Furthermore, 2016 saw the second fewest number of fatalities as a result of natural disasters for 30 years.
Around 8,700 lives were lost. Since 1986, the only year in which fewer lives were lost was 2014, when there were 8,050 fatalities.
River and flash floods were particularly prevalent during the year, accounting for 34 per cent of overall losses, as compared to a 10-year average of 21 per cent.
With 70 per cent of losses uninsured during 2016, the so-called "insurance gap" remained consistent with previous years.
“The high percentage of uninsured losses, especially in emerging markets and developing countries, remains a concern," said Jeworrek.
The NatCatService database figures highlighted the tendency for Asian countries to shy away from insuring against natural disasters.
The costliest single catastrophe was in Japan in April when two earthquakes hit the southern island of Kyushu.

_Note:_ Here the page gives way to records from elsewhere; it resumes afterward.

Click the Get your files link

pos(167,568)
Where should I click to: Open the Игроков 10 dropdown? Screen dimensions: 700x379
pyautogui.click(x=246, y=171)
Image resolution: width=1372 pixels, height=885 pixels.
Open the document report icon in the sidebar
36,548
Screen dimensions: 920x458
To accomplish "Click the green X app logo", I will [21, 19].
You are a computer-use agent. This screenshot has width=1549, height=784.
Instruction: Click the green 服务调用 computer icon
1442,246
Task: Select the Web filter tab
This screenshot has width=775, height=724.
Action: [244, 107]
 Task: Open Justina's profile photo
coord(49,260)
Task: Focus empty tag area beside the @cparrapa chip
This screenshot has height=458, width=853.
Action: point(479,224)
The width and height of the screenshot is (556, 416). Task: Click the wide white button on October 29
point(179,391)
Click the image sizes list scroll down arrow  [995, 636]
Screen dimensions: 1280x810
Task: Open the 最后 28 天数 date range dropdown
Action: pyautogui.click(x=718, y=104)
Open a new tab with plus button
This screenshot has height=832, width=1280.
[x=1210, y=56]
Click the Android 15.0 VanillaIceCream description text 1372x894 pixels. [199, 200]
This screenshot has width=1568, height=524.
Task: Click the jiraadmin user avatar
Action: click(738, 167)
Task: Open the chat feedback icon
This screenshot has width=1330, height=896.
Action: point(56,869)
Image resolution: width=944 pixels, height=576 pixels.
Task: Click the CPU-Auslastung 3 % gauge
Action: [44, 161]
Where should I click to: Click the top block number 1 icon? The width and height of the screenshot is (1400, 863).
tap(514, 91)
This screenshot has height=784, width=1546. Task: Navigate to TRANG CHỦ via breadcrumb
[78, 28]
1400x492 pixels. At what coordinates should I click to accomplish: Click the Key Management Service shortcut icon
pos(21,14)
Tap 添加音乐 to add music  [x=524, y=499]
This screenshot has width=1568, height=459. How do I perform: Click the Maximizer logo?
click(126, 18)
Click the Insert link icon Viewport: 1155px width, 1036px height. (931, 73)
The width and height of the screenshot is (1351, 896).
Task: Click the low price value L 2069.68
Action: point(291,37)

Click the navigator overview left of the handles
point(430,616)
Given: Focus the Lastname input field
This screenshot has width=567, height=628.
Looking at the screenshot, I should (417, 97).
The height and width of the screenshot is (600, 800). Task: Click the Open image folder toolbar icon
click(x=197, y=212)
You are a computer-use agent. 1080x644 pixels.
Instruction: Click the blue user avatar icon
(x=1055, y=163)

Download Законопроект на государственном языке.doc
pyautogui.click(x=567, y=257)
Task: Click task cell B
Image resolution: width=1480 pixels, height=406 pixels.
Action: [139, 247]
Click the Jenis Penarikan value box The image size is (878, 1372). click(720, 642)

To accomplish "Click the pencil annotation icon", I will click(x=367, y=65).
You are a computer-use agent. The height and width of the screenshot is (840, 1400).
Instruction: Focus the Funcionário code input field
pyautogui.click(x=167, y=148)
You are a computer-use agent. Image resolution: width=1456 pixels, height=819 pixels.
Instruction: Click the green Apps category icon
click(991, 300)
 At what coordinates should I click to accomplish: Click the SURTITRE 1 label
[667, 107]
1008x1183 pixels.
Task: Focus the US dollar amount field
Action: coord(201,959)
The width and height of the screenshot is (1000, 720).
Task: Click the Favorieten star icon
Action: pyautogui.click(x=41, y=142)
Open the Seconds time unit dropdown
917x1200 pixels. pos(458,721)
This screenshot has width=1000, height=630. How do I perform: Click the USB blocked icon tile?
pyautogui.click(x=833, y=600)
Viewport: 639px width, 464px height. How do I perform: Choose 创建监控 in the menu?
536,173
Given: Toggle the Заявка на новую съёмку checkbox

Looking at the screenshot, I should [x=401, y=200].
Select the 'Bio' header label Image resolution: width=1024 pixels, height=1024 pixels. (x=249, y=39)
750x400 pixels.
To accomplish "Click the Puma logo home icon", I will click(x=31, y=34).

The total bill for this event was calculated at $31bn, of which 81 per cent of the cost was uninsured.
China gave proportionally an even more costly example. Devastating floods in June and July cost $20bn, but because only a fraction of the losses were insured (two per cent), insurers only needed to pay out $0.3bn to settle claims.
The US and Caribbean have a tendency to take out more cover but it is Europe where the majority of losses are often covered.
The fifth largest catastrophe noted was as a result of flash flooding in Germany and France in May and early June. This led to total losses of $6bn, over half of which (53 per cent) were covered by insurers, meaning firms paid out $3.2bn in compensation.
North America was hit by the most loss occurrences in 2016 since 1980, with 160 events recorded. The year’s most serious event there was Hurricane Matthew which killed 550 people and incurred losses of $10.2bn – around a third of which were insured.